Reproduce the records below in their entirety, exactly as shown.

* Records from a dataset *
★ ★ ★ ★ ★ ★ ★
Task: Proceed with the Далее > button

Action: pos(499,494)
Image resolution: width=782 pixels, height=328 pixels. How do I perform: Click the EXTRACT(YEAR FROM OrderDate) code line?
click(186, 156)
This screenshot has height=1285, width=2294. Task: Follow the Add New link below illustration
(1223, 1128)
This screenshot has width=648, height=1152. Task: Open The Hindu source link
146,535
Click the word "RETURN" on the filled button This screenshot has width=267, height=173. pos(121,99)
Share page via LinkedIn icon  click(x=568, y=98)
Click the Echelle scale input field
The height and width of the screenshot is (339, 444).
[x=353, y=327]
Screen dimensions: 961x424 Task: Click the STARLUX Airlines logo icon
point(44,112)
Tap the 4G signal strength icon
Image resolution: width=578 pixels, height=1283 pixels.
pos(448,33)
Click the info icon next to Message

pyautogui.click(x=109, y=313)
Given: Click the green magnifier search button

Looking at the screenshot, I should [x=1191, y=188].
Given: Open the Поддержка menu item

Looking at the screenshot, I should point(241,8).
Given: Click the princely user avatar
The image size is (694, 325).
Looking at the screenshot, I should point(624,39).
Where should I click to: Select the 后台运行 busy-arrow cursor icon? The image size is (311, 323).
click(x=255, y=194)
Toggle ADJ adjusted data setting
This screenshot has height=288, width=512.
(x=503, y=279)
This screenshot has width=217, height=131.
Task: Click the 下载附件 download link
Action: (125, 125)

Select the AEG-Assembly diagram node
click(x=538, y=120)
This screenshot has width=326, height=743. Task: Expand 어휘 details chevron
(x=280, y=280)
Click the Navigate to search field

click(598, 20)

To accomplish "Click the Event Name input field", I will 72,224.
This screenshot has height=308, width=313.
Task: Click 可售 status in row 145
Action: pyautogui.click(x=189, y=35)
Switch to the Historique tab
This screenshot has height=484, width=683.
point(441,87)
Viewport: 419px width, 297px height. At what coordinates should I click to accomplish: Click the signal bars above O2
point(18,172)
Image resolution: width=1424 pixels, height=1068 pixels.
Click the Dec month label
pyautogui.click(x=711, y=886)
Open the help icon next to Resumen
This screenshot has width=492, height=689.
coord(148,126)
★ ★ ★ ★ ★ ★ ★
* OUTPUT BELOW *
Task: Proceed with the Далее > button

Action: pos(499,494)
Image resolution: width=782 pixels, height=328 pixels. How do I perform: Click the EXTRACT(YEAR FROM OrderDate) code line?
click(186, 156)
This screenshot has height=1285, width=2294. Task: Follow the Add New link below illustration
(1223, 1128)
This screenshot has width=648, height=1152. Task: Open The Hindu source link
146,535
Click the word "RETURN" on the filled button This screenshot has width=267, height=173. pos(121,99)
Share page via LinkedIn icon  click(x=568, y=98)
Click the Echelle scale input field
The height and width of the screenshot is (339, 444).
[x=353, y=327]
Screen dimensions: 961x424 Task: Click the STARLUX Airlines logo icon
point(44,112)
Tap the 4G signal strength icon
Image resolution: width=578 pixels, height=1283 pixels.
pos(448,33)
Click the info icon next to Message

pyautogui.click(x=109, y=313)
Given: Click the green magnifier search button

Looking at the screenshot, I should [x=1191, y=188].
Given: Open the Поддержка menu item

Looking at the screenshot, I should point(241,8).
Given: Click the princely user avatar
The image size is (694, 325).
Looking at the screenshot, I should point(624,39).
Where should I click to: Select the 后台运行 busy-arrow cursor icon? The image size is (311, 323).
click(x=255, y=194)
Toggle ADJ adjusted data setting
This screenshot has height=288, width=512.
(x=503, y=279)
This screenshot has width=217, height=131.
Task: Click the 下载附件 download link
Action: (125, 125)

Select the AEG-Assembly diagram node
click(x=538, y=120)
This screenshot has width=326, height=743. Task: Expand 어휘 details chevron
(x=280, y=280)
Click the Navigate to search field

click(598, 20)

To accomplish "Click the Event Name input field", I will 72,224.
This screenshot has height=308, width=313.
Task: Click 可售 status in row 145
Action: pyautogui.click(x=189, y=35)
Switch to the Historique tab
This screenshot has height=484, width=683.
point(441,87)
Viewport: 419px width, 297px height. At what coordinates should I click to accomplish: Click the signal bars above O2
point(18,172)
Image resolution: width=1424 pixels, height=1068 pixels.
Click the Dec month label
pyautogui.click(x=711, y=886)
Open the help icon next to Resumen
This screenshot has width=492, height=689.
coord(148,126)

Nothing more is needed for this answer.